=== Excerto do texto ===
***
Acórdão nº 2544/23.7T8PTM.E1 de Tribunal da Relação de Évora, 28 de Setembro de 2023

Magistrado ResponsávelMARIA JOSÉ CORTES
Data da Resolução28 de Setembro de 2023
EmissorTribunal da Relação de Évora

Acordam, em conferência, os Juízes que integram a 1.ª Secção Cível do Tribunal da Relação de Évora: I – RELATÓRIO 1.1. AA requereu contra BB procedimento cautelar não especificado pedindo a procedência do mesmo e, em consequência, sem prévia audiência do requerido, que se ordenasse o encerramento do estabelecimento e proibir o requerido de aí exercer atividade, por si ou por interposta pessoa.

Para tanto alegou, em suma, que pretendeu explorar um bar e contratar o requerido como gerente do mesmo; ambos na qualidade de cessionários, celebrou com o requerido um contrato de cessão de exploração de estabelecimento comercial; por razões burocráticas, ficou o requerido como titular da licença de exploração, mas o requerente investiu o valor inicial, tendo entregue 43.000,00 € ao requerente e comprou bens para o bar no valor de 1.320,97 €; o requerente era visto a dar ordens no bar, quer ao requerido quer aos demais empregados, que foram por si contratados; no dia 30/06/2022 o requerido mudou a fechadura do estabelecimento, impedindo a entrada do requerente.

Deve ser determinada no imediato a suspensão de qualquer atividade comercial do estabelecimento instalado naquele local, seja pelo requerente seja pelo requerido, até que o litígio seja resolvido, seja pela sugerida liquidação da sociedade irregular, seja por nova determinação judicial de ação a instaurar.

*1.2.

Citado o requerido, veio dizer, em suma, que o requerente é parte ilegítima e existe caso julgado (o objeto destes autos coincide com o procedimento cautelar de restituição da posse do processo 2112/22.0T8PTM).

Alega, também, a caducidade da arguição de anulabilidade do contrato de cessão de exploração celebrado entre os cedentes e o requerido (e do qual o requerente não é parte).

De resto, impugna os factos e diz, em suma, que assinou um novo contrato de cessão de exploração do bar, no qual o requerido consta como único cessionário e a atividade, desde as licenças à contratação de funcionários, ficou unicamente para ele. O requerente fez um empréstimo ao requerido, que este já liquidou àquele.

*1.4.

O Tribunal a quo entendeu estar em condições de conhecer das exceções invocadas e do mérito da causa, proferindo decisão na qual julgou improcedente a exceção da ilegitimidade ativa, a exceção de caso julgado e totalmente improcedente a pretensão do requerente, absolvendo o requerido do pedido contra si formulado.

*1.5.
***
=== Material recolhido ===
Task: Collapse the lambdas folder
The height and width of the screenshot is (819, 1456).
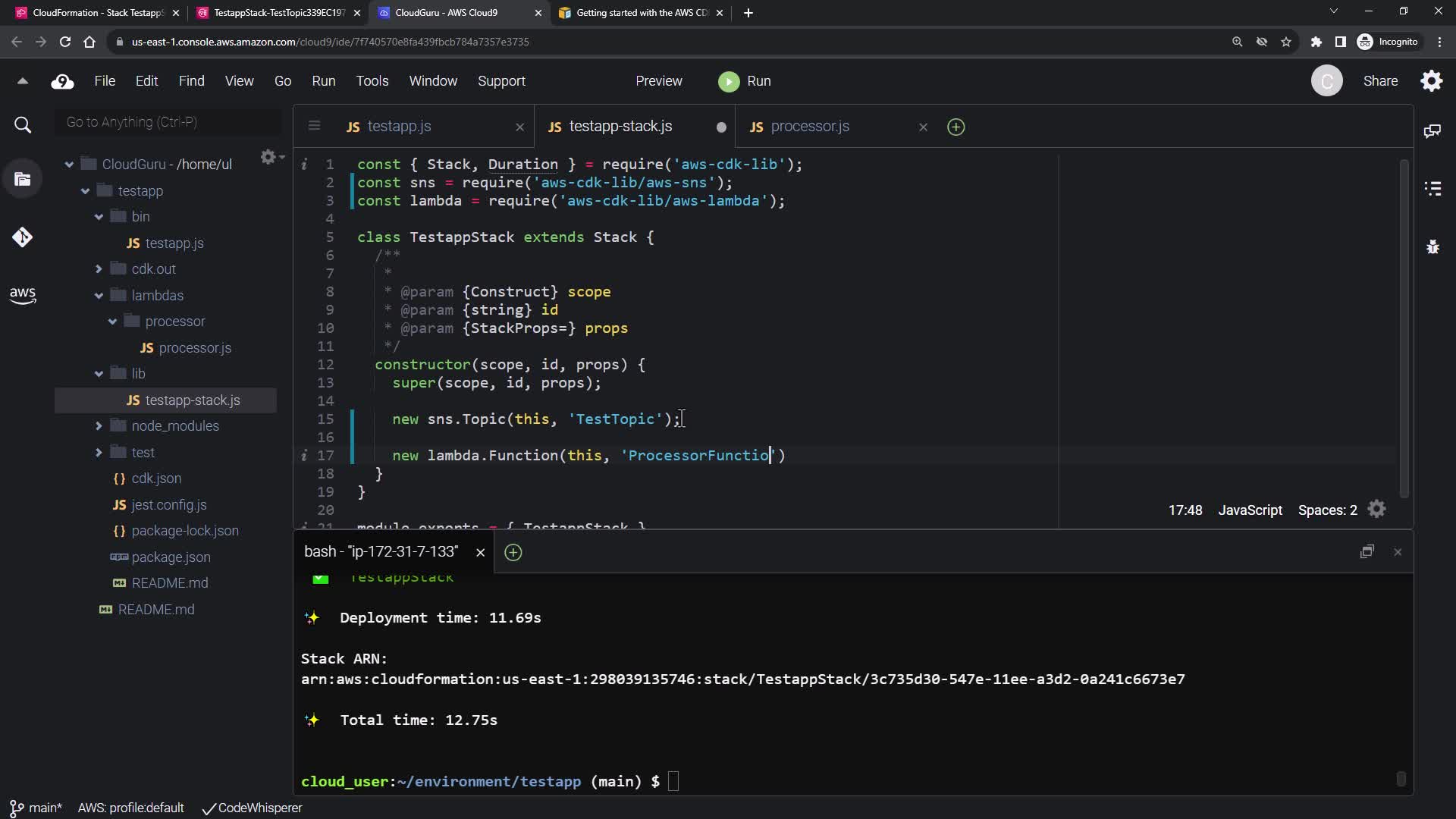Action: pyautogui.click(x=99, y=296)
***
=== O que fazer ===
1 > Segundo o acórdão, em que dia o requerido mudou a fechadura do estabelecimento?
2 > Reproduza o trecho do acórdão que começa em "Para tanto alegou, em" e prossegue até "entrada do requerente.", alterando "bar" para "restaurante".
O material recolhido não tem qualquer papel aqui.

=== Soluções completas ===
1 > No dia 30/06/2022.

2 >
Para tanto alegou, em suma, que pretendeu explorar um restaurante e contratar o requerido como gerente do mesmo; ambos na qualidade de cessionários, celebrou com o requerido um contrato de cessão de exploração de estabelecimento comercial; por razões burocráticas, ficou o requerido como titular da licença de exploração, mas o requerente investiu o valor inicial, tendo entregue 43.000,00 € ao requerente e comprou bens para o restaurante no valor de 1.320,97 €; o requerente era visto a dar ordens no restaurante, quer ao requerido quer aos demais empregados, que foram por si contratados; no dia 30/06/2022 o requerido mudou a fechadura do estabelecimento, impedindo a entrada do requerente.